Follow up yesterday’s article about Google Chrome is preparing to stop the JPEG-XL image formatNow, a Google engineer has given their reasons for dropping the next-generation image format.
As noted yesterday, there is a patch pending for Google Chrome/Chromium to stop support for the still-in-experience JPEG-XL image format (behind the feature tag) from their web browser. The patch indicates that Chrome 110 and later ignore support for JPEG-XL images.
No reason has been given for this deprecation, which is odd given that JPEG-XL is still very young in its life cycle and is receiving increasing interest and support from the industry. Now this evening is a comment from a Google engineer on Chromium JPEG-XL Tracker With their stated reasons:
Thank you all for your comments and feedback regarding JPEG XL. We will be removing the JPEG XL icon and tag from Chromium for the following reasons:
– Experimental signs and symbols must not remain indefinitely
– There is not enough interest from the entire ecosystem to continue the JPEG XL experience
– The new image format does not bring enough additional benefits over existing formats to ensure they are enabled by default
By removing the flag and icon in the M110, it reduces the maintenance load and allows us to focus on improving existing layouts in Chrome”
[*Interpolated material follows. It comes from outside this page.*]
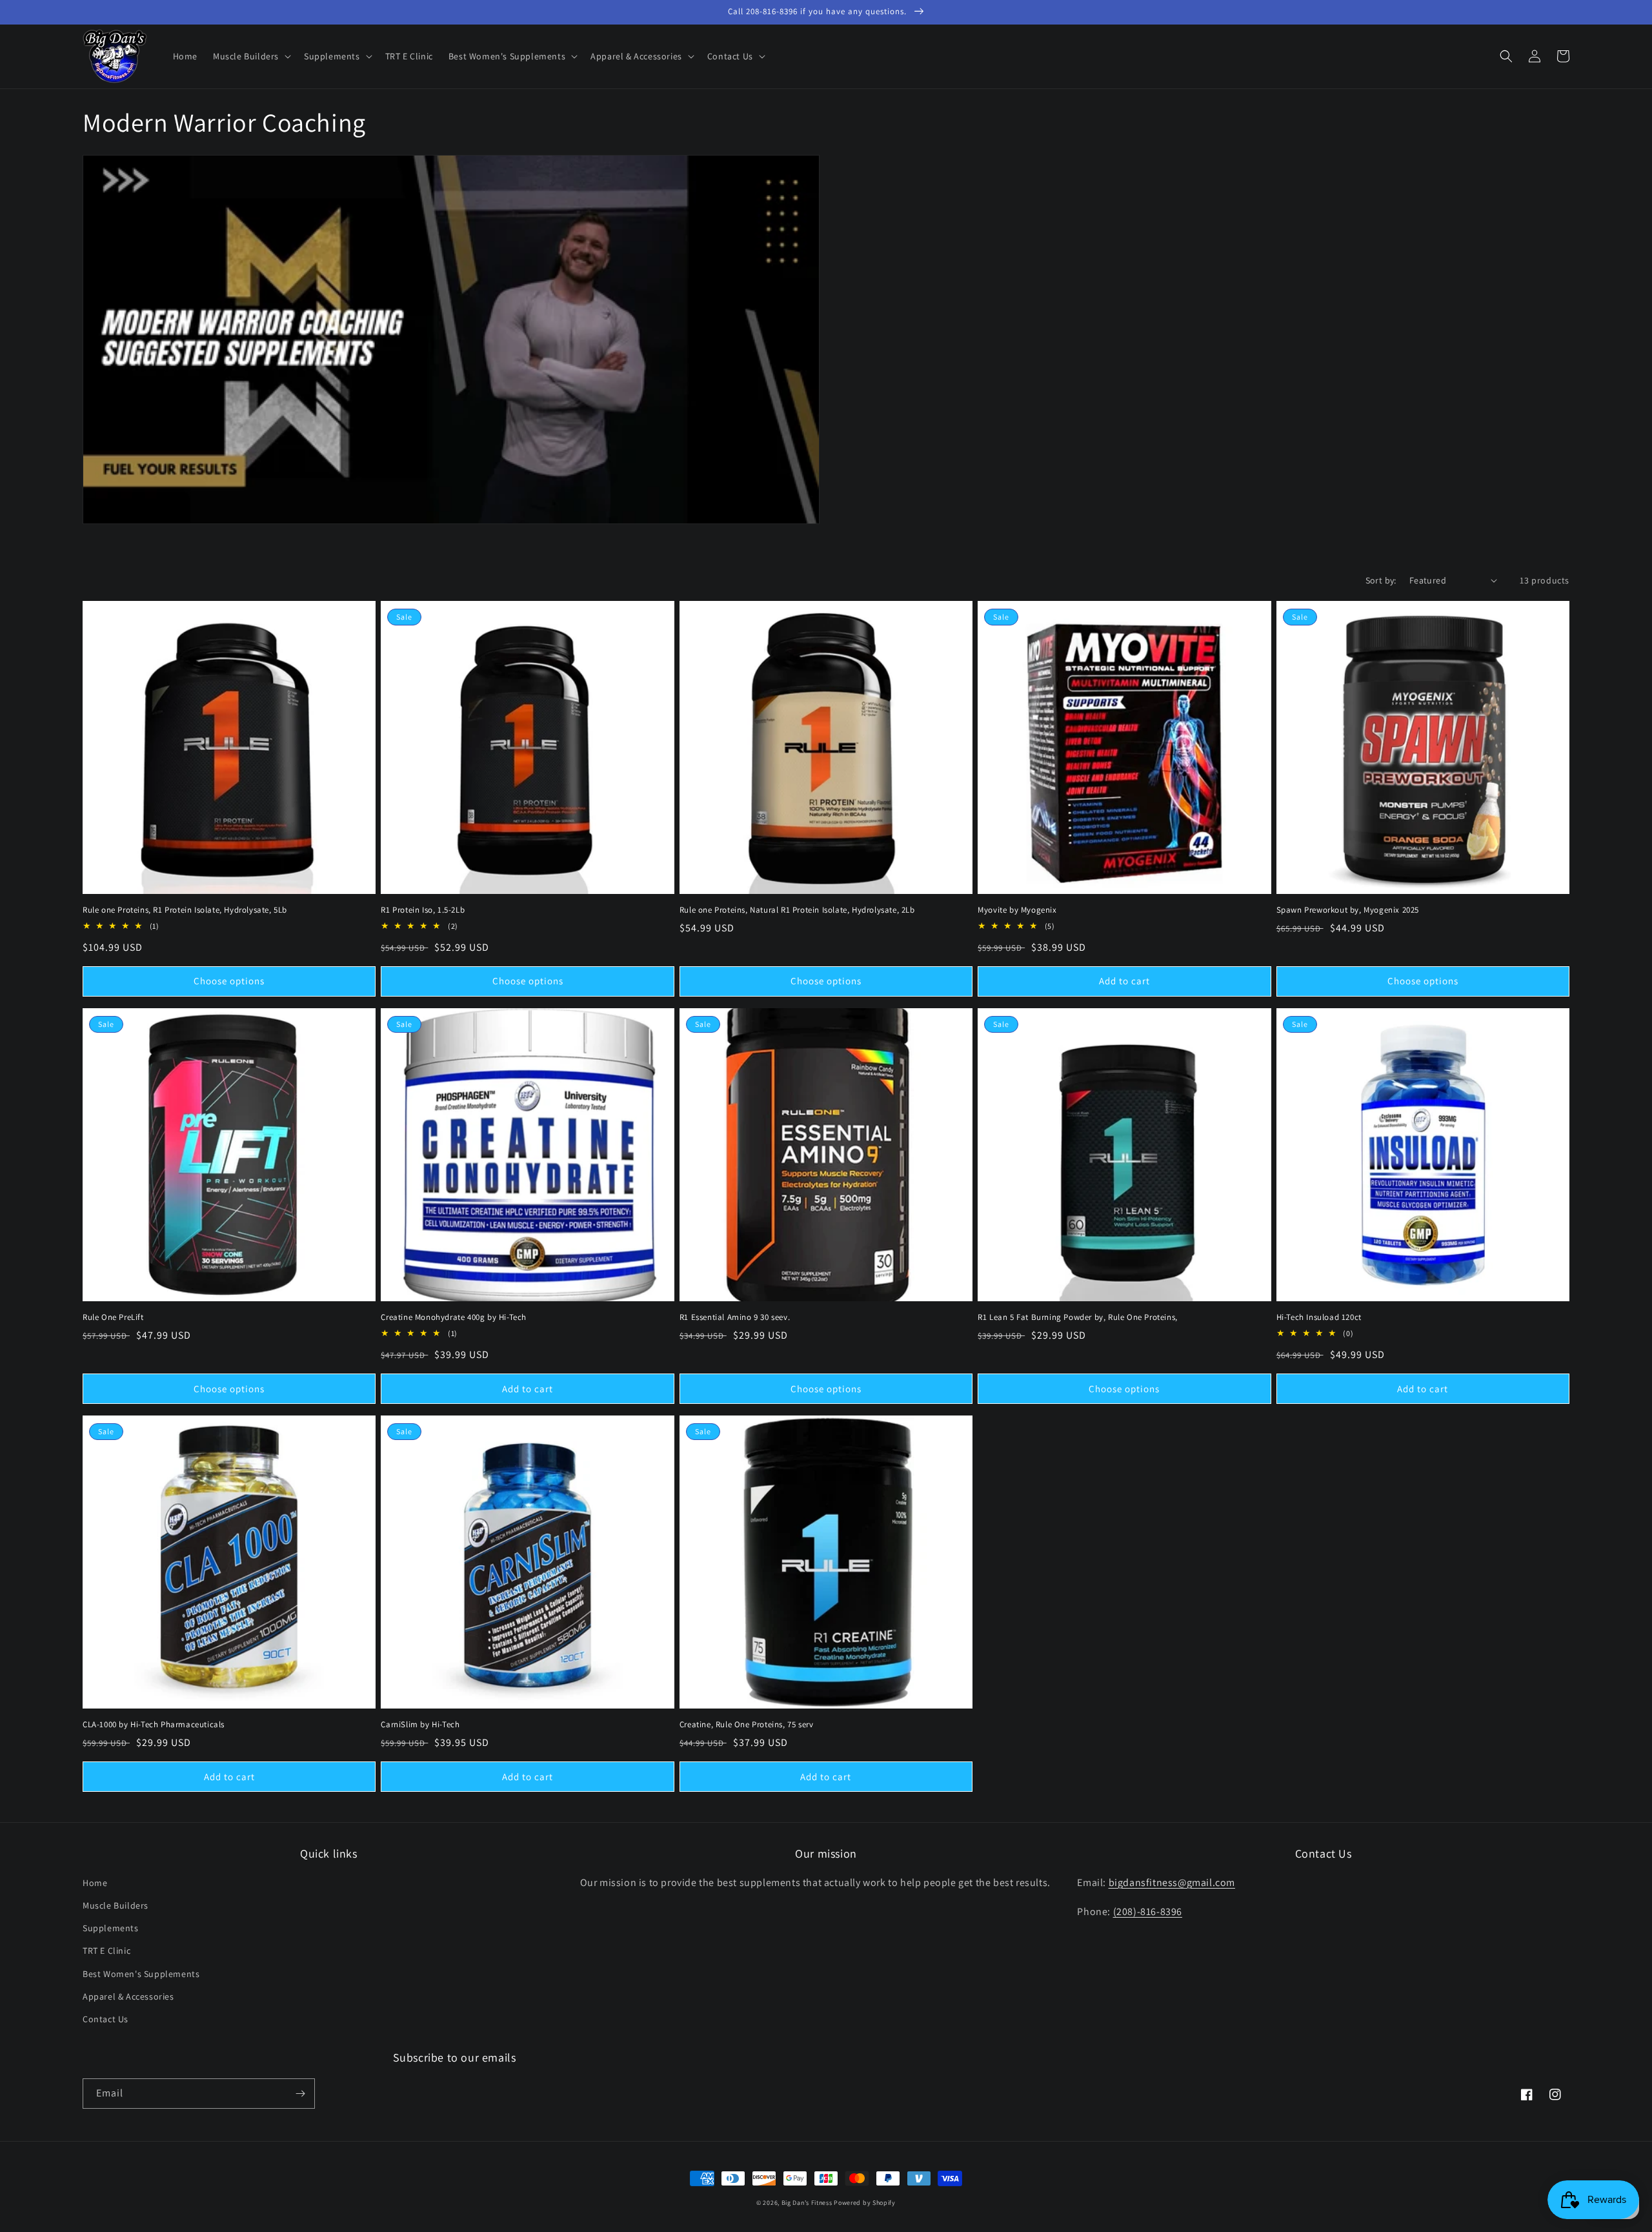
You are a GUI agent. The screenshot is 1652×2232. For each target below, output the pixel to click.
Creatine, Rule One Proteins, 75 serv (747, 1725)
Google’s finding “there isn’t enough interest from the entire ecosystem” about JPEG-XL is surprising given that the bitstream was only frozen in late 2020 and the file format standardized last year and the encoding system since earlier this year. While JPEG-XL is available with Chrome, it’s turned off by default behind the feature flag, and until browser support matures (or matures), web developers are clearly not pushing hard on JPEG-XL. The libjxl tools also remain in a pre-1.0 state.
A few Phoronix readers wrote in following up on yesterday’s article to point out that Google is now too Do not follow WebP 2 as a released image format. Instead, their WebP 2 effort is to “use it as a playground for image compression experiments”.
So going forward with JPEG-XL support to remove it from Chrome and WebP 2 which is not pursued as a released image format per se, it looks like Google will eventually focus on developing WebP and AVIF for next-generation images.